To get the same result without this plugin you may sacrifice functional style and do the following with your hands:

// import subject which is usually not needed
import {Subject} from 'rx'
import {ComponentFoo} from './ComponentFoo'
import {ComponentBar} from './ComponentBar'

const main = ({DOM, HTTP}) => {
  // declare proxy subject which will be used to subscribe 
  // to target stream, and be a source for consumption
  const valueProxy$ = new Subject()
  // make proxy stream safe - when it ends (or terminates) 
  // remove subscription to prevent memory leak 
  const valueSafeProxy$ = valueProxy$.finally(() => {
    valueProxySub.dispose()
  })

  const componentFoo = ComponentFoo({valueSafeProxy$, DOM})
  const componentBar = ComponentBar({HTTP, componentFoo.prop$})

  // create subscription for target stream 
  // subscription is actually `side effect`   
  const valueProxySub = componentBar.value$.subscribe(valueProxy$)

  return {
    DOM: componentFoo.DOM,
    HTTP: componentBar.HTTP
  }
}

This also work for most.js library, as if you write this:

import {subject} from 'most-subject'
import {ComponentFoo} from './ComponentFoo'
import {ComponentBar} from './ComponentBar'

const main = ({DOM, HTTP}) => {

  const proxy = subject()

  const componentFoo = ComponentFoo({proxy.stream, DOM})
  const componentBar = ComponentBar({HTTP, componentFoo.prop$})

  const valueProxySub = componentBar.value$
     .observe(proxy.observer.next)
     .then(proxy.observer.complete)
     .catch(proxy.observer.error)

  return {
    DOM: componentFoo.DOM,
    HTTP: componentBar.HTTP
  }
}

Usage

npm install babel-plugin-cycle-circular

Just add plugin to to your .babelrc file or transform options:

{
  "presets": ["es2015"],
  "plugins": ["cycle-circular"]
}

Conventions

NB! Works with rxjs v4, rxjs v5 and most.js ES6 sources.
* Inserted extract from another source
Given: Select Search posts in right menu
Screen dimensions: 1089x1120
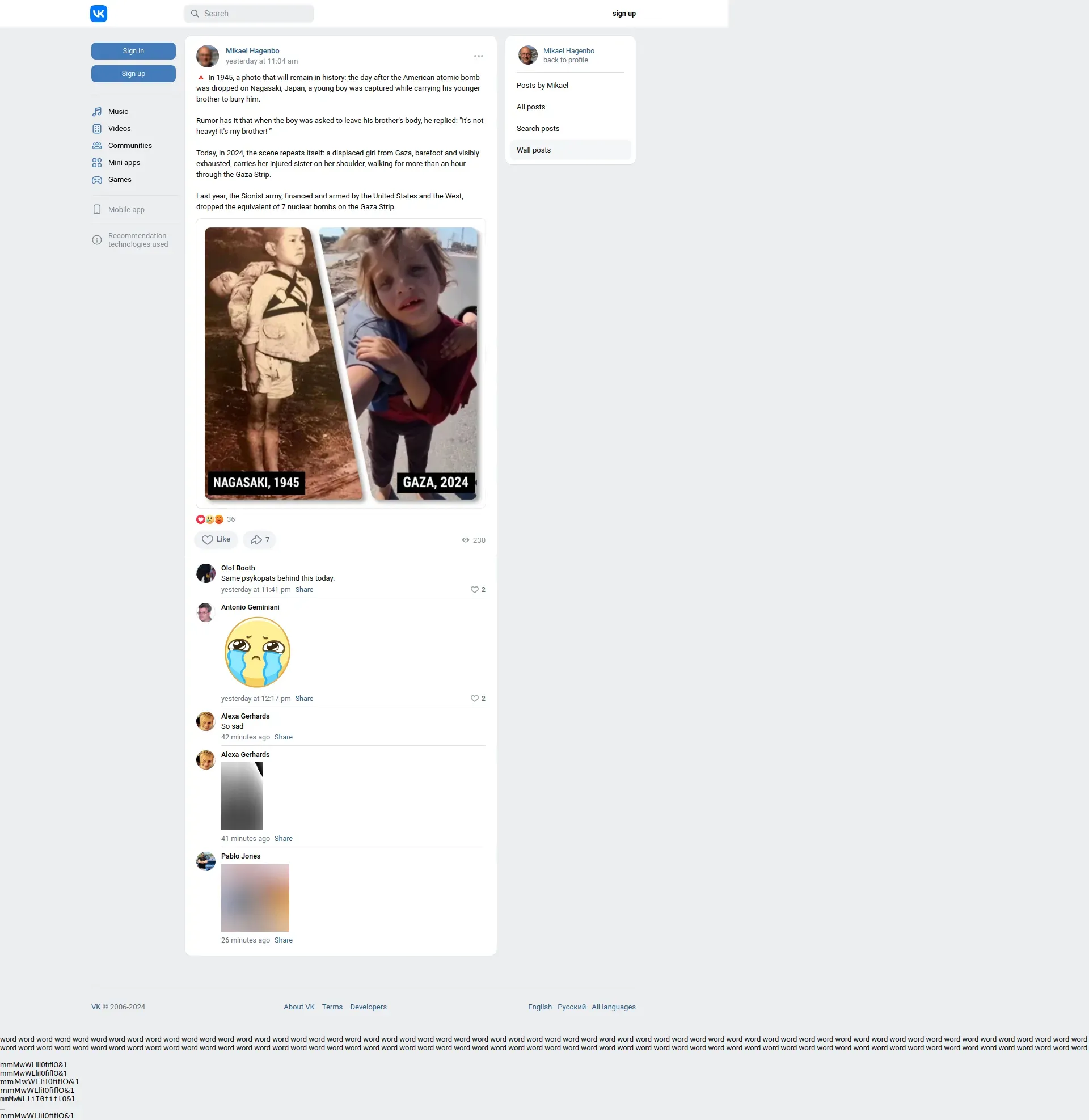Looking at the screenshot, I should (538, 129).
If you want to use CJS source you should require Subject manually.

Options

There are some options that you can supply to the plugin:

  • lib (default: 'rx') - what library rules to use for creating proxies, possilbe values: "rx", "rxjs", "most".
  • identifiers (default: null) - regExp pattern(s) for matching identifiers names that should be proxied.
  • include (default: '') - includes files my minimatch mask (can be array)
  • exclude (default: '') - includes files my minimatch mask (can be array)
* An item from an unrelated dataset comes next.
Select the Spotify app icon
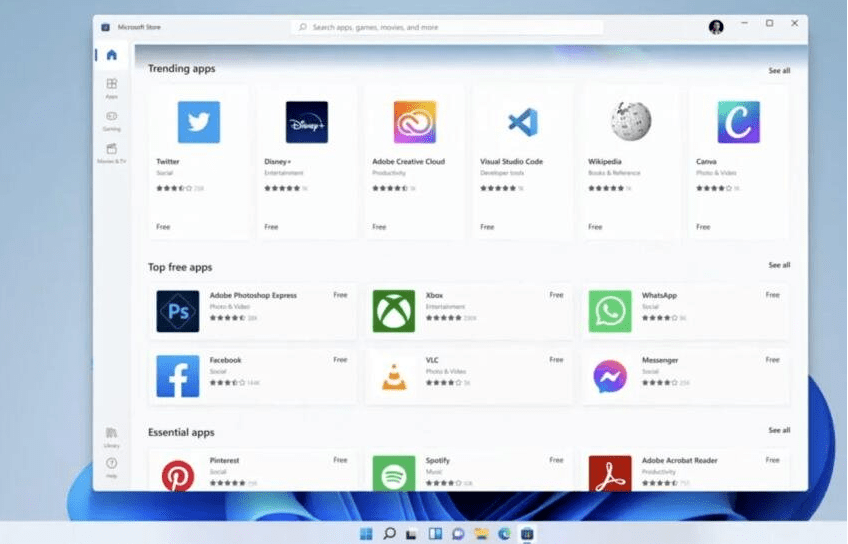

Options example: This options for plugin will exclude from processing all files in models/ folder and will proxy only if last identifier of reference ends with $ for example component.value$, (references like component.value won't be handled)

{
  "presets": ["es2015"],
  "plugins": [
    ["cycle-circular", {
        "lib": "rxjs",
        "identifiers": ["\\$$"],
        "exlude": ["**/models/**"]  
    }]
  ]
}

Is it safe to use?

Technically, it just traverse (scans) each function during babel transpilation of your code to find variable references that go before declaration and applies proxy via subject . It was said that the plugin is experimental so if something goes wrong you should see it during development.

Tests

Tests checks if actual transformed source from fixtures corresponds to fixed transformed version in the same fixtures/{case} folder.